Thursday, 18 October 2012

Systemising, aeroplanes and background history

I have not really written anything personal in here for a long time apart from the odd extract from life. The thing is I have had many experience's in my life that have moulded me into the character I am today. They are part of my texture now and I dont think I will ever iron out those creases. Guess what, I dont mind because I'm starting to like that texture alot more these days.

One of the reasons why my questions may sound cheeky is not that i'm rude it is that I cant always determine how people are reacting to what i'm asking/saying. If someone smiles then I believe they are happy with the question. I believe its down to the face, ive read about this and am not very skilled with determining facial expression or recognising it at all sometimes, as a few people here are aware of. I get things mixed up.

One thing that was brought up in todays brilliant breaking down of mitch's list - plus extras was getting over things and moving on. At the point in my life when 30 is so close I can feel my youth fading away I consider myself an expert in getting over things as I have had many things happen to me that I had to get over in order to move on with my life.

I had one parent at the time of my life when I was growing from a girl into a women and that was my Dad. An obviously very male influence.
For the record I do have a mother who I talk to now and am one of 5 children but they all lived with her.  He taught me that lying and cheating were very bad things and did everything he could so that I didnt turn out like my mother. Though I do have some of her traits I believe she also has trouble with faces and empathy.
Positive outcomes can come from bad situations.
Dad wasnt just a man though he is more than that he was a systems engineer at British Aerospace (bae i think its called now)
Dad taught me how to get over things he taught me how to be a "man about it".  Dad taught me many things. I guess systemising things was one of them and systemising is a very male trait, he didnt always get it right first time, but we never do, the more  mistakes we made the more it taught us.
He also made me flexible to change. I had to adapt to my new life with him, no other option really life could not go back to the way it was.

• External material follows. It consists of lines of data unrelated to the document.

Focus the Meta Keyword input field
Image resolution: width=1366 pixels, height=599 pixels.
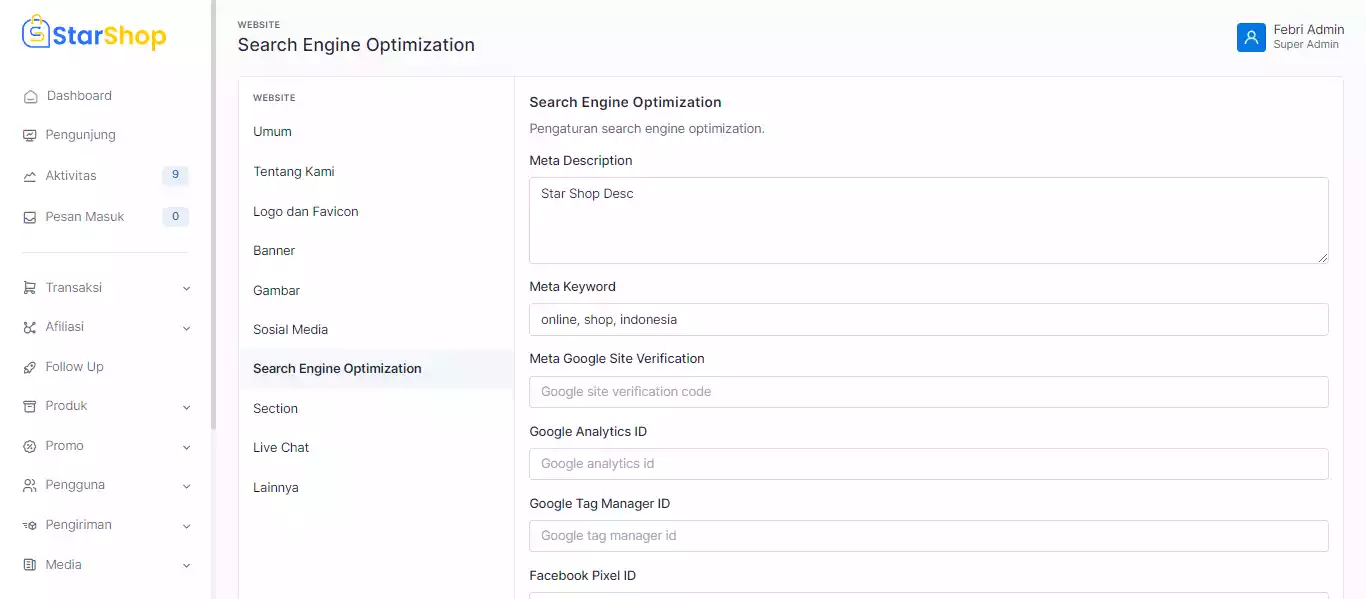point(928,320)
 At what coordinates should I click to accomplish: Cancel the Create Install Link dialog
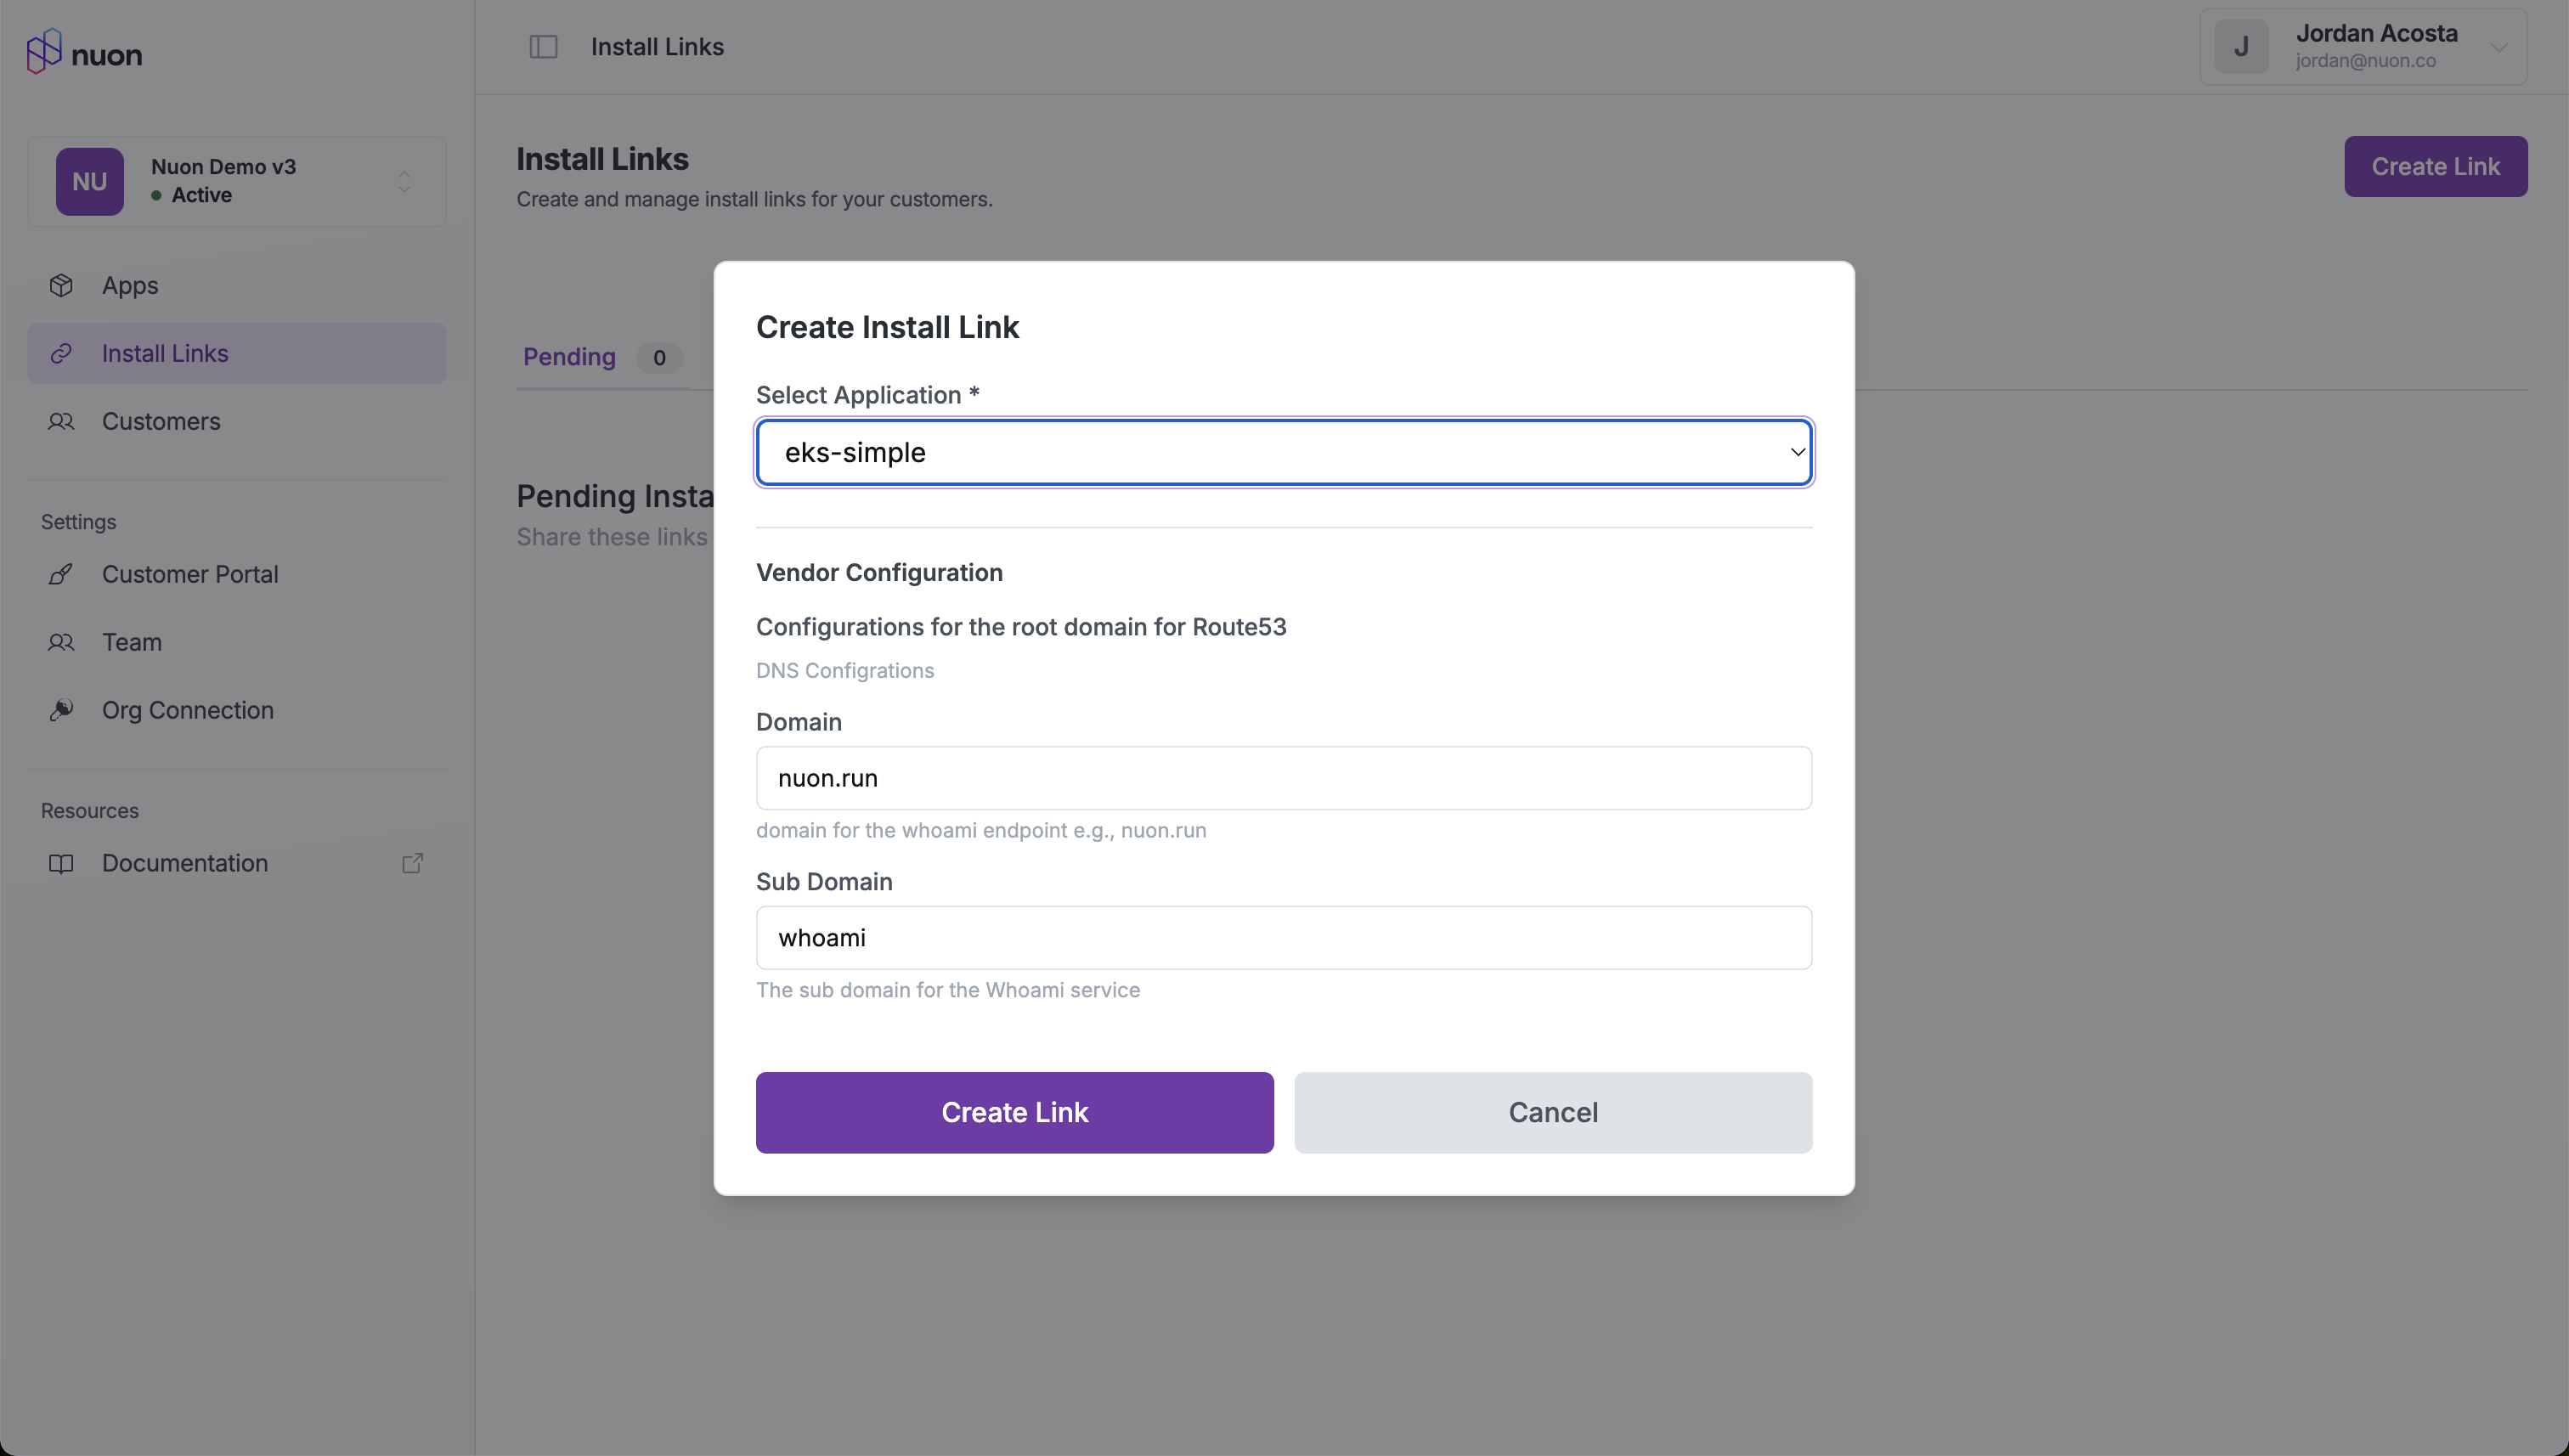click(x=1552, y=1112)
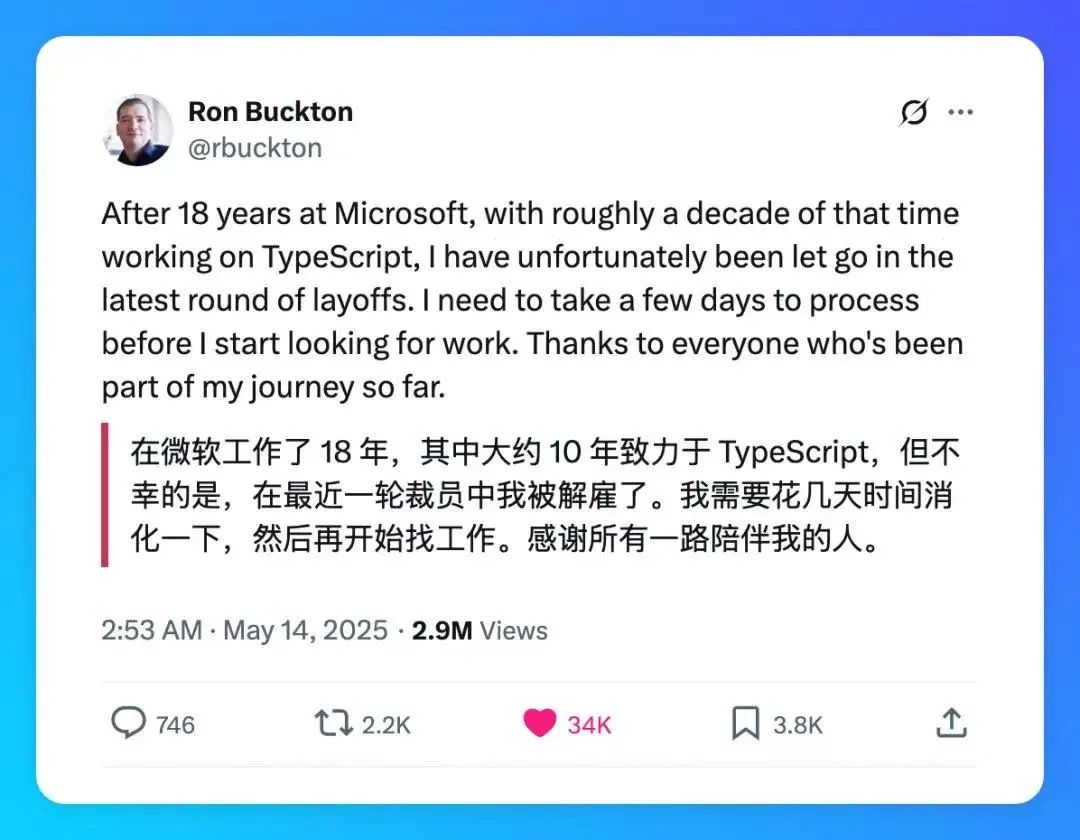
Task: Click the 3.8K bookmarks count
Action: [x=798, y=725]
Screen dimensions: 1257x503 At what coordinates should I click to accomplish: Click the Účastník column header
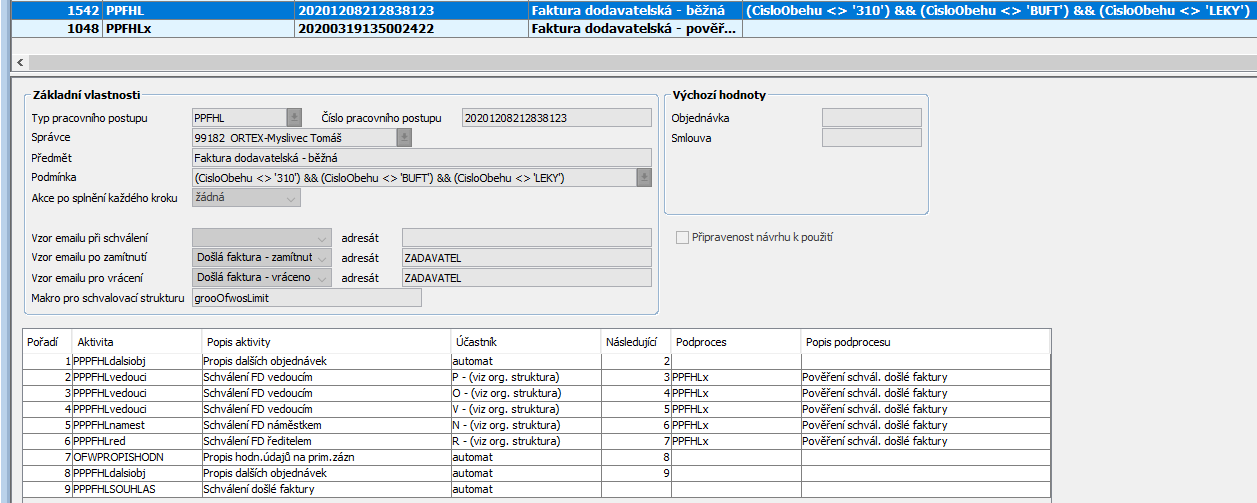coord(525,342)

I was cooking dinners when I was 12 and learning that I need to do things in a particular order for them to work, the biggest breakthrough for me was my first roast dinner because all of the timings had to be right. Dosent seem a big deal but for me it was.

It was very much about problem solving I had to find a way out of eating dads bullet rissotto (rice not cooked first) or his famous "contraception caserole" ( appropriatly named for the fact that dad never browned the sausages off first and the sausage skins always floated to the top). Just one important step he forgot that messed up the whole thing.

I learned to make pastry off my own back, I developed the skills which led to many tasty meals that were all served with boiled peas and gravy and on the table for 6 oclock on the dot when he came home. Then he started baking too, the sponge cake with the blue jam (to much bicarb of soda) tasted strange but he is now the baker of the nicest Victoria sponge cake ever (even better than grans, with her war ration's mindset still firmly in place to this day).

Anyways, time to move on to some more work.
Id write more but quite frankly I dont really like talking about depressing stuff like this, my mindset says I shouldnt look back to much and I kind of got over it anyway. It may have been the start of creating the artist I am, maybe it was unrelated. Who knows. There are years of my life that I believe I got over so well I can barely remember them, they are fuzzy. Lets not dig up the past anymore.
Its dead and buried and better off that way. bye bye.

The only history I am concerned with right now is the art history we have discussed the importance of. I think alot of internet sites and books tend to skim over it, I think we should analyse it in more detail, I mean who skips the first 30 odd thousand years. There may be some interesting stuff to discover. I suppose the recent art is seemed the most important because of the influence it has on our lives now or the influence our lives has on it.